In a locally compact Hausdorff space, given a compact set $K$ can we construct a continuous linear function which vanishes outside K? Specifically I would like to show that $C_0(M)$, the space of real valued bounded functions vanishing at infinity defined on a LCH space, separates points. So I can separate two points by disjoint compact sets, but can I guarantee the existence of a function (something like the indicator function, but cts) that is supported on a given compact set? If LCH implies normal I can use Urysohn's lemma, but I think LCH is only regular (please verify).

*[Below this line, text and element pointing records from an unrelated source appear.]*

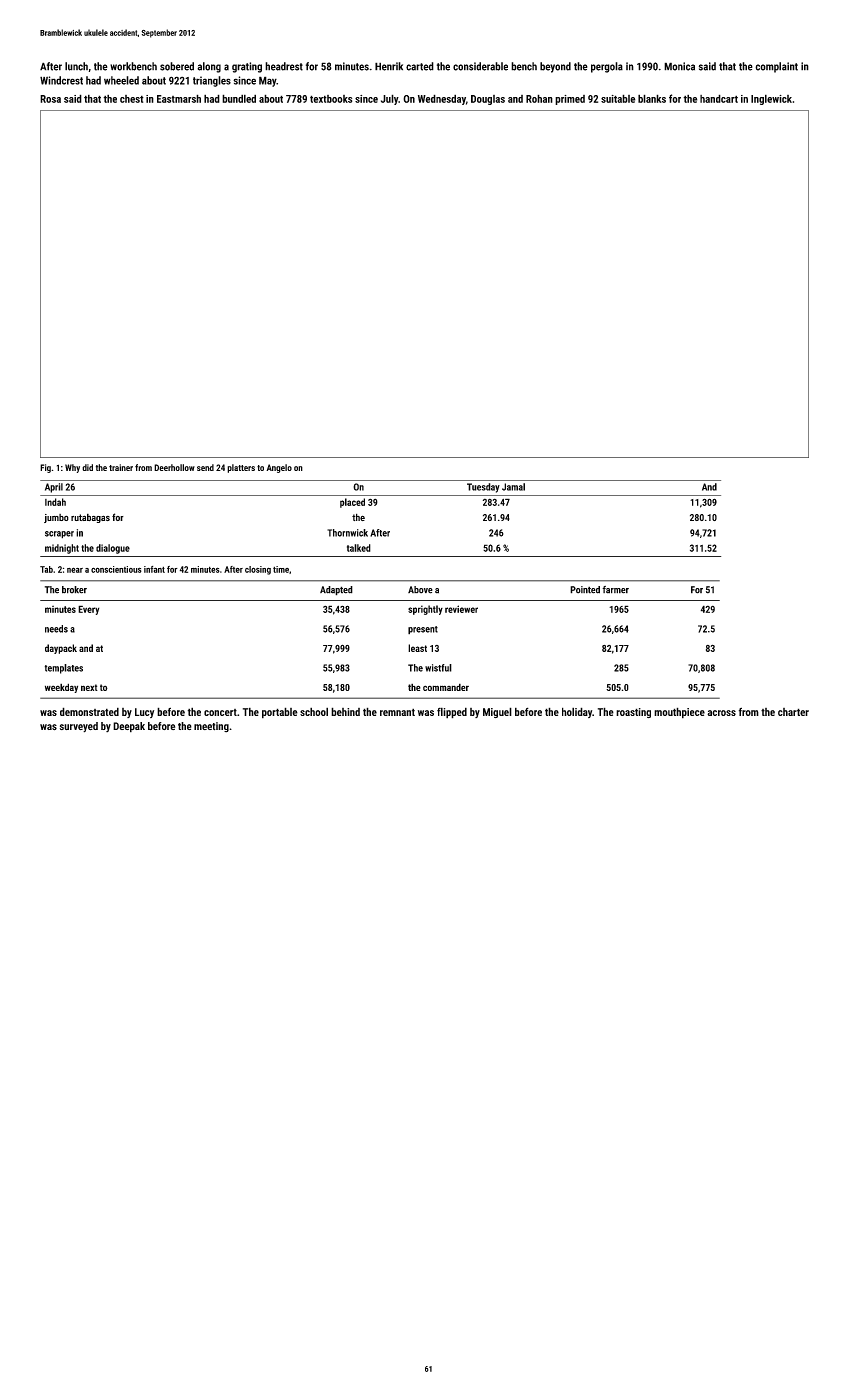 The height and width of the screenshot is (1400, 849). I want to click on blanks, so click(652, 98).
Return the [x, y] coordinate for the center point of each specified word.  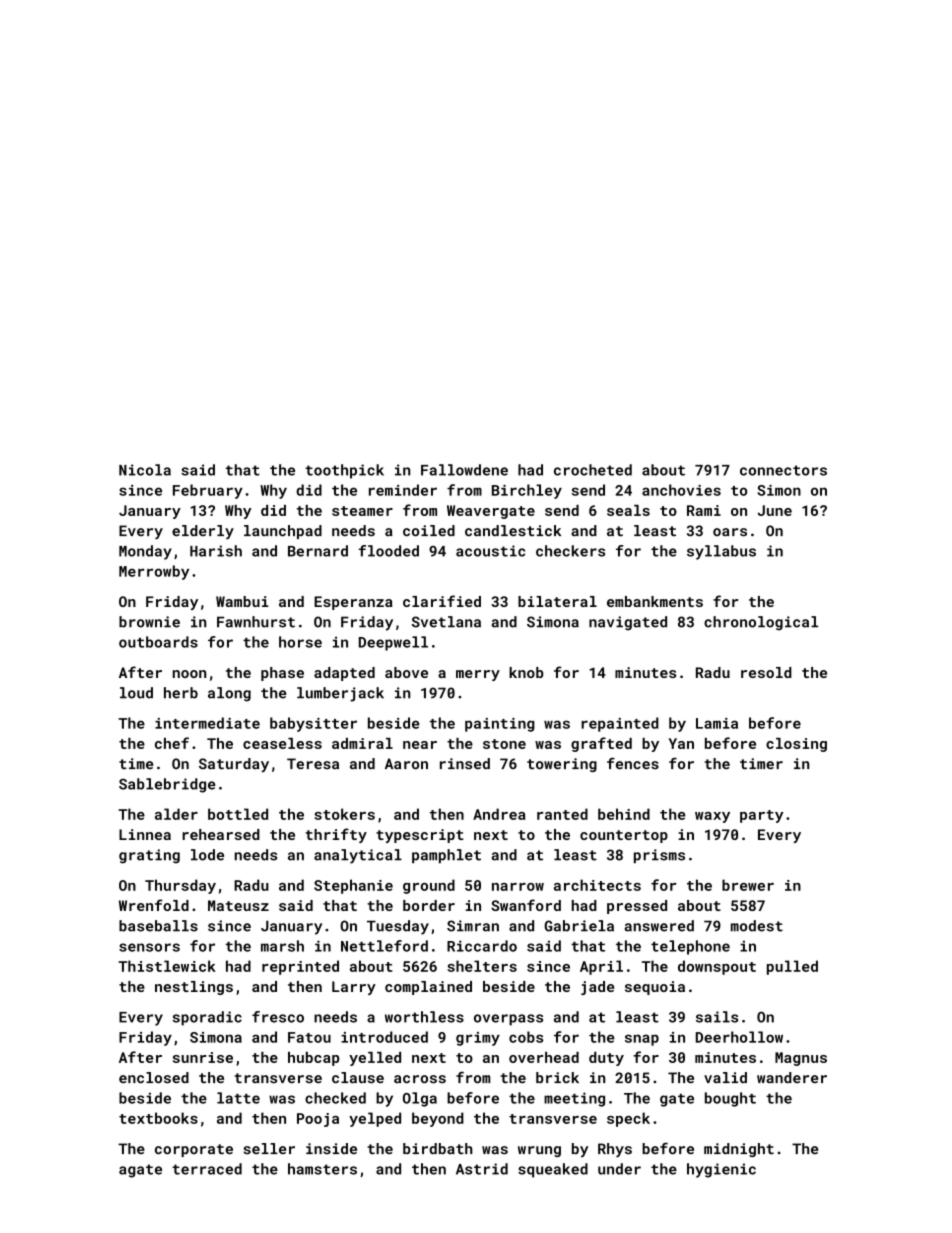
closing [796, 745]
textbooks [158, 1118]
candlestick [513, 531]
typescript [420, 836]
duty [606, 1059]
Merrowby [154, 572]
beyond [438, 1119]
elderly [203, 532]
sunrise [203, 1057]
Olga [420, 1099]
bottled [238, 814]
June [775, 510]
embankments [655, 601]
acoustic [490, 551]
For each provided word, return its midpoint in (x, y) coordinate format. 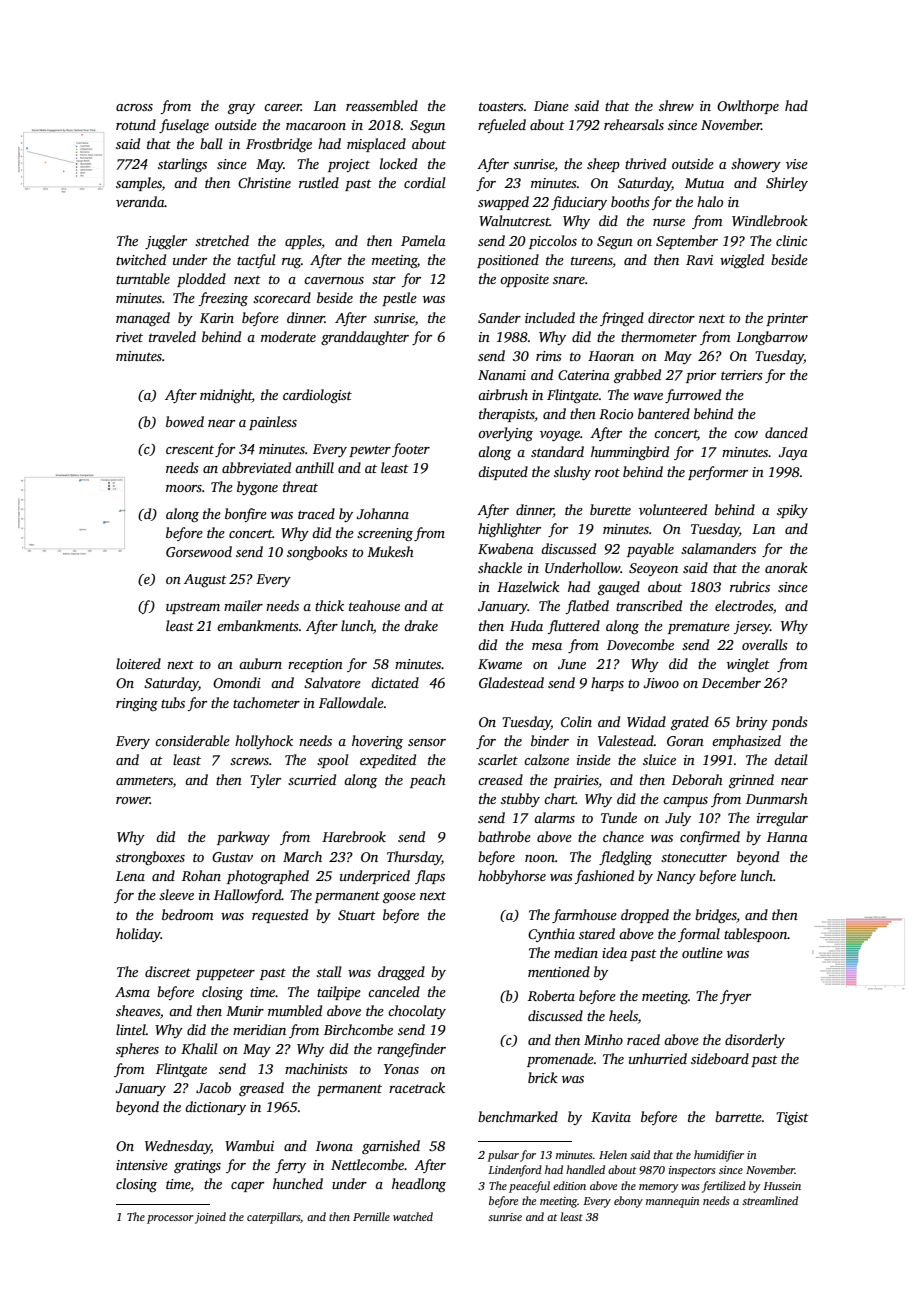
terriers (742, 375)
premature (699, 628)
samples (139, 184)
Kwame (500, 664)
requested (280, 916)
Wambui (249, 1145)
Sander (499, 317)
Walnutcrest (514, 220)
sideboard (720, 1058)
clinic (791, 240)
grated (690, 723)
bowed (185, 421)
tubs (173, 702)
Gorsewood (199, 551)
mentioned (559, 971)
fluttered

 A: Indeed, unlike compact spaces, a  LCH space $M$  is not always normal so Uryshon's Theorem cannot be applied indiscriminately.
That is, if $F$ and $G$ are closed, disjoint subsets of $M$, you cannot guarantee the existence of a continuous, real-valued
function $f$ such that $f|_F\equiv 1$, and $f|_G\equiv 0$.
However there is a trick that works in case $F$ (or $G$) is compact.  Considering the one-point compactification
$$
  M^+=M\cup \{\infty \},
  $$
observe that $F$ (the compact guy) is still closed in
$M^+$.  The same cannot be said of $G$ (in case it is not compact), but the closure of $G$ in $M^+$ can only add $\infty $ to
it, so it is still disjoint from $F$.  You may then apply Uryshon for $M^+$ (which is compact,  hence normal) relative to the subsets $F$ and
$$
  G'=G\cup \{\infty \}
  $$
(which is closed), and
then restrict the resulting function $f$ to $M$!
Even better, since $f$ vanishes on $G'$,  it also vanishes on $\infty $, so the restriction of $f$ to $M$ lies in $C_0(M)$.